Am Donnerstag, dem 18.6.2015 begann unsere Fahrt mit einem vollbesetzten Bus nach Neu-Ulm (Bayern) um 8 Uhr, denn das bürgerschaftliche Engagement von Mühlheim war dort im Setra-Werk, was zur Mercedes-Benz AG. gehört, zur Werksbesichtigung eingeladen.

Um 10,15 Uhr empfingen uns die Herren Kürsammer und Biewald und zeigten uns zur Einführung den Film „wie ein Bus entsteht!“ Danach gingen wir in die großen Hallen zur Produktionsstätte und wir konnten sehen, wie ein Bus, der im Rohbau vom Daimler-Werk Mannheim per Bahn nach Ulm gebracht wird, und hier von 3.700 Mitarbeitern in 4 – 5 Wochen komplett fertiggestellt wird.

Grundsätzlich wird jeder Bus bereits bei Planung voll bezahlt und nach Fertigstellung von Ulm abgeholt.
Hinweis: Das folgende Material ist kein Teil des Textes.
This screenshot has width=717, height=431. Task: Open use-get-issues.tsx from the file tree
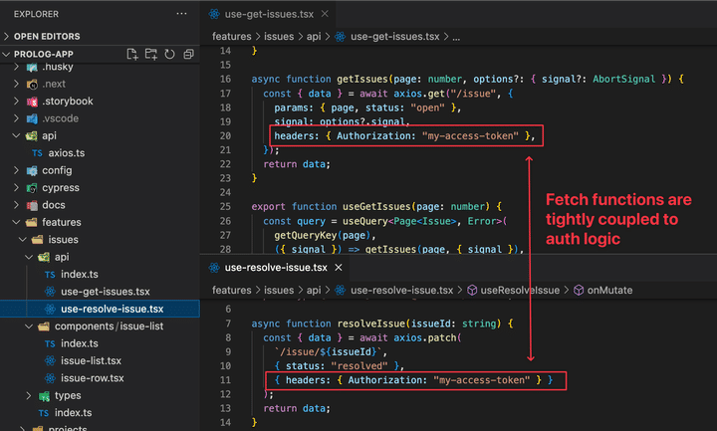[x=105, y=292]
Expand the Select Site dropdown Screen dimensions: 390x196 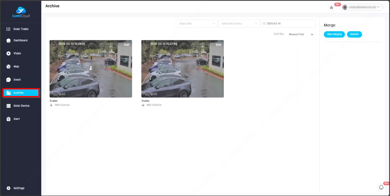pyautogui.click(x=197, y=24)
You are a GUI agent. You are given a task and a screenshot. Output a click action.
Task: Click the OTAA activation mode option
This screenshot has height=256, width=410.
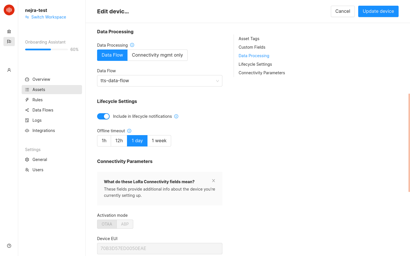pos(107,224)
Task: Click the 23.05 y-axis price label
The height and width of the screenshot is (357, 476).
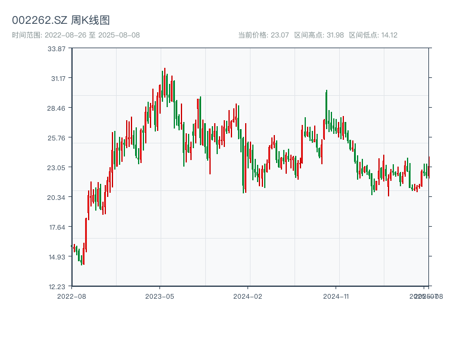Action: 57,168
Es werden im Ulmer Werk jährlich ca. 800 Busse erstellt.

Die Firmengründung erfolgte im Jahr 1893 durch den Wagnerbetrieb Karl Kässbohrer. 1951 wurde als erster Omnibus der Setra S 8  fertiggestellt und seitdem gibt es den Markennamen SETRA.

1992 wurde die Omnibusproduktion in das  neue „Werk 5“ nach Neu-Ulm, also von Baden-Württemberg nach Bayern verlegt und 1995 übernahm dann die Mercedes-Benz AG die Karl Kässbohrer Fahrzeugwerke.
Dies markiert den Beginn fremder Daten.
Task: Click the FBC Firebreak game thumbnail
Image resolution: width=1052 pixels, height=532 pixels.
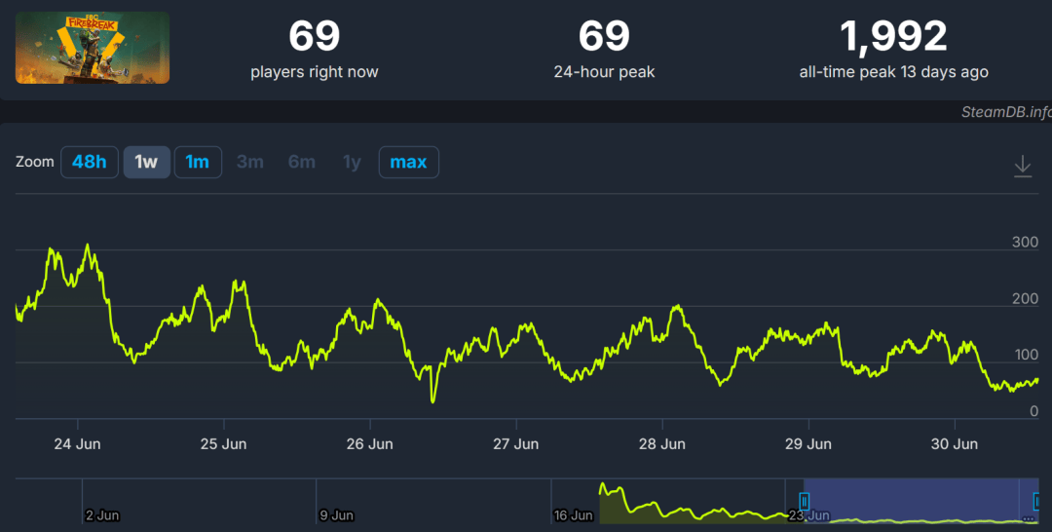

Nach den interessanten und ausführlichen Erleuterungn während der Führung durch die beiden Herren wurden wir in die Kantine des Werkes geführt, wo für uns ein 3-Gänge Menue, Getränke und Kaffee kostenlos zur Verfügung standen.
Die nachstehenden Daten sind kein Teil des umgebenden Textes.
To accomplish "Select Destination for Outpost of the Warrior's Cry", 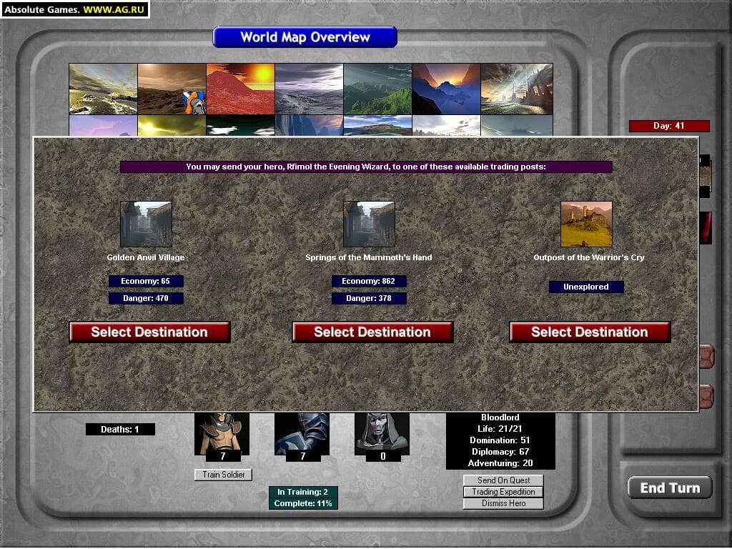I will click(590, 332).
Von Neu-Ulm ging unser Weg dann in das Fischerviertel zur Besichtigung der alten und sehr schön hergerichteten Fachwerkbauten. Über die Stadtmauer an der Donau ging unser Weg weiter zum Ulmer Münster mit dem höchsten Kirchturm der Welt und wir suchten dort auch den „Ulmer Spatz!“

Nach dem ausführlichen Spaziergang durch Ulm und die Fußgängerzone tranken die meisten Teilnehmer noch einen Kaffee bzw. Eis und ein Stück Kuchen.

Um 17 Uhr fuhren wir bei nicht so schönem Wetter wieder zurück bis nach Göggingen, wo wir im Gasthaus „Linde“ mit einem vorbestelltem Vesper den wunderschönen und lehrreichen Tag ausklingen ließen. Gegen 21,30 Uhr waren alle wieder in Mühlheim und der lange, aber schöne Tag war zu Ende.